Indiquez si chacune des affirmations suivantes concorde avec le texte sur les drones ci-dessous. Répondez par oui ou par non, puis citez textuellement les mots du texte qui permettent de trancher.
1. La réglementation actuelle autorise le vol de drones dans les CTR.
2. Les procédures de demande de permis sont aujourd’hui rapides.
3. L’utilisation du skateboard électrique a été réglementée avant les premiers accidents.

• **Texte de la page**
————
La législation actuelle stipule que les drones civils doivent opérer dans des zones distinctes de celles utilisées par l’aviation conventionnelle, au moins jusqu’à ce qu’un espace aérien puisse être partagé en toute sécurité. Ne pensez-vous pas que, dans ce domaine, les avancées technologiques et la législation devraient évoluer à un rythme plus en phase ?
Je suis entièrement d’accord avec ce que vous dites, même si je comprends qu’il ne peut pas toujours en être ainsi. On sait que le progrès technologique est en avance sur la réglementation, ce qui est tout à fait normal puisque la législation tente de réglementer les « situations nouvelles ». Nous avons un exemple très récent avec le skateboard électrique : son utilisation a très vite été réglementée suite aux premiers accidents. C’est donc encore plus compliqué dans un domaine aussi strict que l’aéronautique.
J’aimerais souligner que la réglementation actuelle est très complète et autorise, entre autres, le vol de drones dans les CTR (zones de contrôle aérien) et d’autres zones « occupées » par l’aviation commerciale. Je crois qu’en ce sens l’AESA a pris de l’avance au niveau international, car dans de nombreux pays, cette possibilité semble aujourd’hui encore impensable.
Il ne reste plus qu’à créer une règlementation uniformisée (au niveau européen et international) et accélérer les procédures de demande de permis qui prennent actuellement beaucoup de temps, parfois plus de six mois.
La technologie de drones de HEMAV est très réputée au niveau mondial, principalement pour son application dans l’agriculture de précision. Qu’est-ce qui différencie cette technologie des autres drones du marché ?
————
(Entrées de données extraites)
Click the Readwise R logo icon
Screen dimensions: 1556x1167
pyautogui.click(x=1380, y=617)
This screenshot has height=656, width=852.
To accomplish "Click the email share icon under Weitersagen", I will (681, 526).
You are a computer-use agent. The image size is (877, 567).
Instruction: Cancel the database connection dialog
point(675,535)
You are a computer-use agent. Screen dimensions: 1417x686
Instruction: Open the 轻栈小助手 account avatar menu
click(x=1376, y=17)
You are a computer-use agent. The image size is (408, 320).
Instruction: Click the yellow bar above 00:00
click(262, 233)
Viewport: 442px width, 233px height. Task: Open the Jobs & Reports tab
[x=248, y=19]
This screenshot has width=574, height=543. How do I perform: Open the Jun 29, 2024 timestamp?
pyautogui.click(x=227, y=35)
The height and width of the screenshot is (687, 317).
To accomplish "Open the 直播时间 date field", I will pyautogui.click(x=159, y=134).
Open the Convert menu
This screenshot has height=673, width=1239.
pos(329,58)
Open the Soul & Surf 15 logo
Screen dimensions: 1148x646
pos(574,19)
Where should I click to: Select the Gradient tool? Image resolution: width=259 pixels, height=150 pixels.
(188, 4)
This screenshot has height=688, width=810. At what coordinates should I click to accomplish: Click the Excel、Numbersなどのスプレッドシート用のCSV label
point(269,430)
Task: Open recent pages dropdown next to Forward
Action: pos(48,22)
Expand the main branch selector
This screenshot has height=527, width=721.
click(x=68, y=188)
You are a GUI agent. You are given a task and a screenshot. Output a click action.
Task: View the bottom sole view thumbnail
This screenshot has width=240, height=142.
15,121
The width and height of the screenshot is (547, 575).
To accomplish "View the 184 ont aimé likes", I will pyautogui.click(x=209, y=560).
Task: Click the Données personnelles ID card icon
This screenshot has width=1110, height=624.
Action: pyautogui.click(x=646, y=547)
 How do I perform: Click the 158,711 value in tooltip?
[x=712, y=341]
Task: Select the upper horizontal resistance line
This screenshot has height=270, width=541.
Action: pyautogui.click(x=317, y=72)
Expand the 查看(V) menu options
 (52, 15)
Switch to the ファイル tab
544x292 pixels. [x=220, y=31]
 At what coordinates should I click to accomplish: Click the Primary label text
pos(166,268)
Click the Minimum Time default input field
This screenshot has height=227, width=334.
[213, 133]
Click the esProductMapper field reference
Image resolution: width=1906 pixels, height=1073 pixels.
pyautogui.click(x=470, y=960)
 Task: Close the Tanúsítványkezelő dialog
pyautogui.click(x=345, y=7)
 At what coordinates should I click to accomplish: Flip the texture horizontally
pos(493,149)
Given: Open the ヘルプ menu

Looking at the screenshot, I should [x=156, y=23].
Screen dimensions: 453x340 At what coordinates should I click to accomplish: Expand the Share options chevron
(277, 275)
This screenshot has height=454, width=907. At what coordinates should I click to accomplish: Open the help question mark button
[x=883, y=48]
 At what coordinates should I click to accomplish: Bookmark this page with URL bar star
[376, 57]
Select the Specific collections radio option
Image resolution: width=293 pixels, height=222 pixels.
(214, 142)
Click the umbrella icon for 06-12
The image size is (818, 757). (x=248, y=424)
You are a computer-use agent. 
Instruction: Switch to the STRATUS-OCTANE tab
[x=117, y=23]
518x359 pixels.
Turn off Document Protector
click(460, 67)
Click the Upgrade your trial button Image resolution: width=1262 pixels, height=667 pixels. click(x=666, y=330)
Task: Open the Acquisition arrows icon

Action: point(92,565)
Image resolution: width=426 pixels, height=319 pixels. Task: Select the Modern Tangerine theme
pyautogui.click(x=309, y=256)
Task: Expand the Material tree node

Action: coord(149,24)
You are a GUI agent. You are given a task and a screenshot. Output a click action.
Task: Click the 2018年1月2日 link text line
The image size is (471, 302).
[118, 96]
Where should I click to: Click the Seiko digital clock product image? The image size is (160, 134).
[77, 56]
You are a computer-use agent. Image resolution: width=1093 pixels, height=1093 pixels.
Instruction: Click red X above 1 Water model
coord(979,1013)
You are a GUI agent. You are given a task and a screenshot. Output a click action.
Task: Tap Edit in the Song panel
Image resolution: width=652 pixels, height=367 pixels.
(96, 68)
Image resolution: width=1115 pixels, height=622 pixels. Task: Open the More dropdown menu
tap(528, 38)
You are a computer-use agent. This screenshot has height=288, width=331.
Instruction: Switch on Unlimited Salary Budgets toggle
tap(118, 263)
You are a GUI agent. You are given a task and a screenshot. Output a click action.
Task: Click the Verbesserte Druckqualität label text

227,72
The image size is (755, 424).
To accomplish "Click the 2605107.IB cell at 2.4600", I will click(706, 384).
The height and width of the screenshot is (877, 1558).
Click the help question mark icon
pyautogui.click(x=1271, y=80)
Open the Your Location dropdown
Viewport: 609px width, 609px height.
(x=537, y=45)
————
• **Réponse attendue**
1. Oui : « autorise, entre autres, le vol de drones dans les CTR (zones de contrôle aérien) »
2. Non : « les procédures de demande de permis qui prennent actuellement beaucoup de temps »
3. Non : « son utilisation a très vite été réglementée suite aux premiers accidents »